In case of private limited company, Board resolution will be sufficient to increase remuneration of MD, but in case of public company general meeting resolution is also required as par Part III to Schedule XIII of the Companies Act, 1956.

17 June 2013 Sir
I agree with you but if refer section 192 (4) (c) then the board res. for variation in the terms of appointment of MD is required to be registered .after referring section 311 ,schedule X111 part II and III along with section 192 what i have concluded is we can increase its remuneration with Board resolution :
---if it is within the limit
--- variation in his terms of appointement(that may be Increase in remuneration)
--- terms were approved in the shareholders meeting at the time of his appointment
then mere for yearly increase within the limit and within his time limit of appointment ,shareholders approval will not be required only board resolution will suffice subject to its registration through e- form 23 .

Please correct me if somewhere i am getting wrong


01 August 2024 Your understanding is generally correct, but let’s clarify and ensure you have all the information required for increasing the remuneration of a Managing Director (MD) in compliance with the Companies Act, 2013.

### **Key Points for Increasing MD’s Remuneration**

1. **Board Resolution vs. Shareholders' Approval:**
- **Within Limits Specified in Schedule XIII:**
- If the increase in remuneration of the Managing Director is within the limits prescribed in Schedule XIII of the Companies Act, 1956 (which has been replaced by Schedule V of the Companies Act, 2013), a board resolution may be sufficient, provided that the increase is within the terms approved by the shareholders at the time of the appointment.
- **Variation in Terms of Appointment:**
- Any change in the terms of appointment, including an increase in remuneration, needs to be within the powers conferred to the board by the shareholders at the time of the appointment.
- **Shareholders' Approval:**
- If the increase in remuneration is outside the limits prescribed or if the terms of appointment require it, then shareholders’ approval may be needed. This is generally required if the increase is beyond what was initially approved or if it involves substantial variation.

2. **Compliance with Section 192 and Schedule V:**
- **Section 192(4)(c):**
- According to Section 192(4)(c), any variation in the terms of appointment, including remuneration, needs to be registered with the Registrar of Companies (ROC). If the increase falls within the approved limits, a board resolution is sufficient, but the details must be filed in Form MGT-14 or the relevant form.
- **Schedule V (Companies Act, 2013):**
- Under Schedule V, the remuneration should be within the specified limits. If it exceeds the limits, you would need special resolutions and, in some cases, the approval of the Central Government.

3. **Form Filing:**
- **Form MGT-14:**
- For variations in terms of appointment or any changes approved by the board, you need to file Form MGT-14 with the ROC. This form must be filed within 30 days of passing the resolution.

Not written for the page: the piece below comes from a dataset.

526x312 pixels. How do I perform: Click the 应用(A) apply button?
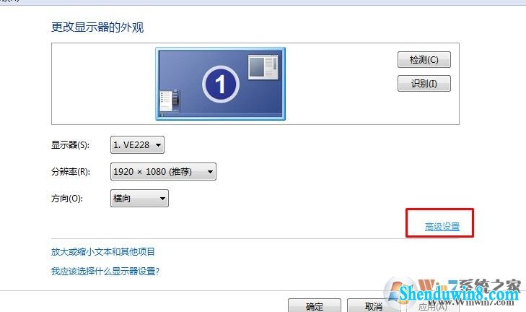pos(432,306)
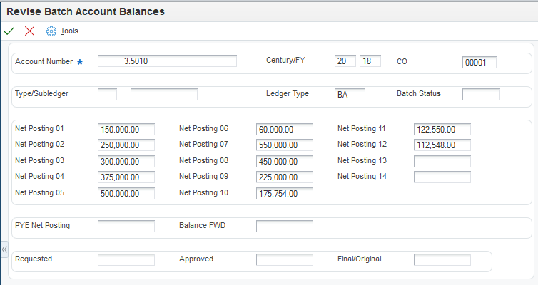Select the fiscal year field containing 18
This screenshot has width=538, height=285.
pos(370,61)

4. **Board vs. Shareholders' Powers:**
- **Board Powers:**
- The board of directors can increase the remuneration within the limits prescribed, provided the shareholders had given the power to the board to make such increases when they approved the initial appointment.
- **Shareholders' Powers:**
- Any substantial changes or increases beyond the approved terms require shareholders' approval. This is often required for transparency and to protect the interests of the shareholders.

### **Summary**

1. **Board Resolution:** If the increase is within the limits set by Schedule V (formerly Schedule XIII) and is in line with the powers granted by shareholders at the time of the MD's appointment, then a board resolution is typically sufficient.

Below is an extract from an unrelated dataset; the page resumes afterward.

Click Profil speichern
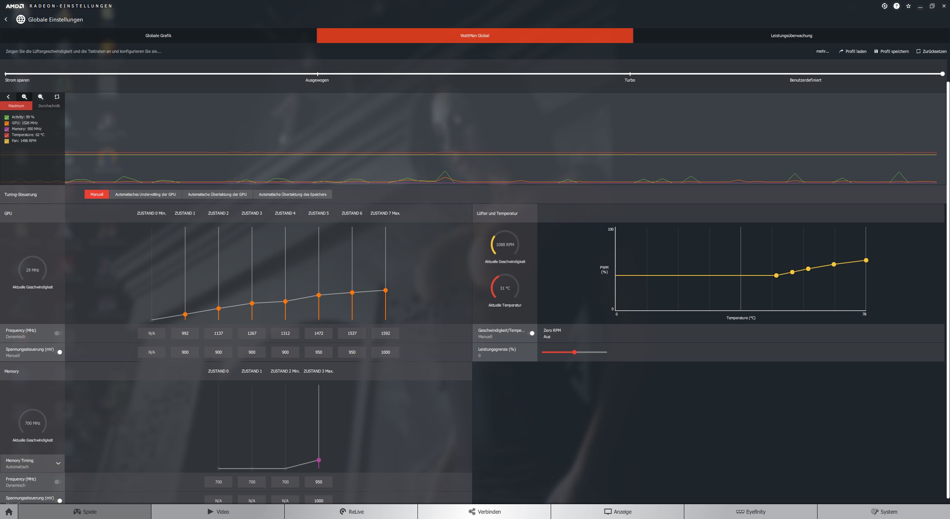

2. **Registration:** Regardless of whether the increase is within the approved limits or not, the resolution needs to be registered with the ROC using Form MGT-14.

3. **Shareholders' Approval:** If the increase is outside the prescribed limits or involves substantial changes, shareholders' approval may be required in addition to board approval.

It’s always good practice to review the latest provisions of the Companies Act, 2013 and consult with a legal or compliance expert to ensure full compliance with all statutory requirements.